Academic Report
Title: The Haar Wavelet Analysis of Matrices and its Applications
Reporter: Prof. SHI Xiquan
Time: May 10, 2019 (Thursday) PM 15:30-17:00
Location: A1101# room, Innovation Park Building
Contact: Prof. LEI Fengchun (tel:84708360)
Abstract: It is well known that Fourier analysis or wavelet analysis is a very powerful and useful tool for a function,since they convert time-domain problems into frequency-domain problems. Does it has similar tools for a matrix? By pairing a matrix to a piecewise function, a Haar-like wavelet is used to set up a similar tool for matrix analyzing, resulting in new methods for matrix approximation and orthogonal decomposition. By using our method, one can approximate a matrix by matrices with different orders. Our method also results in a new matrix orthogonal decomposition, reproducing Haar transformation for matrices with orders of powers of two. The computational complexity of the new orthogonal decomposition is linear. That is, for an $m\times n$ matrix, the computational complexity is $O(mn)$. In addition, when the method is applied to $k$-means clustering, one can obtain that $k$-means clustering can be equivalent converted to the problem of finding a best approximation solution of a function.

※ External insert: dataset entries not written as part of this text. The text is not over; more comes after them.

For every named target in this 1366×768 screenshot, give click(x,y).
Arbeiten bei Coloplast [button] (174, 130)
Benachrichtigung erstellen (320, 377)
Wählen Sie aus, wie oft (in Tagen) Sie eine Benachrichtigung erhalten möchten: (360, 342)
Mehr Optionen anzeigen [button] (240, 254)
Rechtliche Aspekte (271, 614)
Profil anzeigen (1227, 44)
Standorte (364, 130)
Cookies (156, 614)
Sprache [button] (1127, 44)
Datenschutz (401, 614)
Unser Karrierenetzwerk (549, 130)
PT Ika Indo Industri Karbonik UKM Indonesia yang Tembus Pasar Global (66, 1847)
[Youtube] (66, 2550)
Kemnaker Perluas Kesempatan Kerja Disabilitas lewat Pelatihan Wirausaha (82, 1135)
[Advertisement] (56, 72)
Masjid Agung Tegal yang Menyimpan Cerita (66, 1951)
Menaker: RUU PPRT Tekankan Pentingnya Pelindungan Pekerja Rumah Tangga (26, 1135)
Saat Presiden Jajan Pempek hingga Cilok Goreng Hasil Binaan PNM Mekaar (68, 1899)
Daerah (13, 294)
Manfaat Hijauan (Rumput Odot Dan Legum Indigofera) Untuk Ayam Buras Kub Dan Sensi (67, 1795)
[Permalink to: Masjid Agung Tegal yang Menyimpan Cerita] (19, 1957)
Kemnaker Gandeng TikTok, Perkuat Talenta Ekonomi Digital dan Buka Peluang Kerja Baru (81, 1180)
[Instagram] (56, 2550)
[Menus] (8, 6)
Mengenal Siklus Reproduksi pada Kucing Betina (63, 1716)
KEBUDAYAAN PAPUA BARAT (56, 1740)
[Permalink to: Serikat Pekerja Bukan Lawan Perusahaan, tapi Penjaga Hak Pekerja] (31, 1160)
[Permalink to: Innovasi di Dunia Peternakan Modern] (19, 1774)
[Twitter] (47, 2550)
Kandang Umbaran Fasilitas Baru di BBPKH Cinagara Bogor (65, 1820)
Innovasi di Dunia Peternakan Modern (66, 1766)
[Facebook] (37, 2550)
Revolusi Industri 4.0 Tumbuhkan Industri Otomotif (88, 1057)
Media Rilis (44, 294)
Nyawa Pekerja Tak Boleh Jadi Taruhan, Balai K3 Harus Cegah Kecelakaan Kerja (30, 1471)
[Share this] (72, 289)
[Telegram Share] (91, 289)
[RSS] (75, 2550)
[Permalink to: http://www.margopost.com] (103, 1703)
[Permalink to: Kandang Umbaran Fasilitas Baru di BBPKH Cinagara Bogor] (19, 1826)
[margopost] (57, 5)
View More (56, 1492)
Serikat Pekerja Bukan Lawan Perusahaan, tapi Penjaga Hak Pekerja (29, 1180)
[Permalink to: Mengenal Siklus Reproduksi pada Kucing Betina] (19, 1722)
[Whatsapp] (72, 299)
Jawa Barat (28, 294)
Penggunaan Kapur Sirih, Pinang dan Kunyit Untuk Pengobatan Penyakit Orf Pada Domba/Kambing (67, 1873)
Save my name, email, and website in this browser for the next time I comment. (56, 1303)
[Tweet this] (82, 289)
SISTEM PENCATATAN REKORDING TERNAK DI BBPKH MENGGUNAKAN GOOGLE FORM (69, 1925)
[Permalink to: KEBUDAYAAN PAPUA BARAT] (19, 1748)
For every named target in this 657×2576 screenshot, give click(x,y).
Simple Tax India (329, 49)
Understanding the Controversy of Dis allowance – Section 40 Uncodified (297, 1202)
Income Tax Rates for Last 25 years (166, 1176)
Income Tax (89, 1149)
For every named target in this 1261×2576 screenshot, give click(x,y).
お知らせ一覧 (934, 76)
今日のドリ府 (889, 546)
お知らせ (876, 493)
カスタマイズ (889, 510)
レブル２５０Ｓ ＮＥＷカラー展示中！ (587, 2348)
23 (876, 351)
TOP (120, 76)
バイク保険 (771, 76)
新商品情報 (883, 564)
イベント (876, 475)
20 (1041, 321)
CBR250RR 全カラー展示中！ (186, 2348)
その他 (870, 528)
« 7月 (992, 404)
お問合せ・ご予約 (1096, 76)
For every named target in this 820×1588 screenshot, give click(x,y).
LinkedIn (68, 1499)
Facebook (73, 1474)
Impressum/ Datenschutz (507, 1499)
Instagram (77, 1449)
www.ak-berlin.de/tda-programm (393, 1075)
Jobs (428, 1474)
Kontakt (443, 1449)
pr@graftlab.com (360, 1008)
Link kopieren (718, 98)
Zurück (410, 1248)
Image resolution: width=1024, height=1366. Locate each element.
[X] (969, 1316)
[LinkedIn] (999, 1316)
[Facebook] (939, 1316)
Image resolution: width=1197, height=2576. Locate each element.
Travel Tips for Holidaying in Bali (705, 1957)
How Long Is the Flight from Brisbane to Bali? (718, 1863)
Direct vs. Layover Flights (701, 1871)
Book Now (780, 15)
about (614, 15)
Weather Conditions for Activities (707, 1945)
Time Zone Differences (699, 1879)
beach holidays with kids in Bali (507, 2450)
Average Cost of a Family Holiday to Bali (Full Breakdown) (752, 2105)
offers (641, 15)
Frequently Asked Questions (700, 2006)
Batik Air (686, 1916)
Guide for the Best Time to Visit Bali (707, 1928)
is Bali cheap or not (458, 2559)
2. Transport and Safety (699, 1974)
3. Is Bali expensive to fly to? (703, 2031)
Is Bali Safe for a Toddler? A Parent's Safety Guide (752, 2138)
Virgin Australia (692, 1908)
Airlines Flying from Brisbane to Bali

In fact, the results in this paper could be applied to any matrix related problems. In addition, one can also employee other wavelet transformations and Fourier transformation to obtain similar results.
The brief introduction to the reporter: Shi Xiquan is a lifelong professor of Delaware State University. From 1992 to 2001, he served as an associate professor, professor and doctoral supervisor of Dalian University of Technology. His honors include Alexander von Humboldt-Stiftung, Fok Yingdong University Young Teachers'Research Fund, the Second Prize for Science and Technology Progress of the Ministry of Education (formerly the State Education Commission), and the Top Ten Outstanding Science and Technology Youth in Dalian. Dr. Shi Xiquan has published more than 90 papers on computational geometry, multivariate splines and special functions.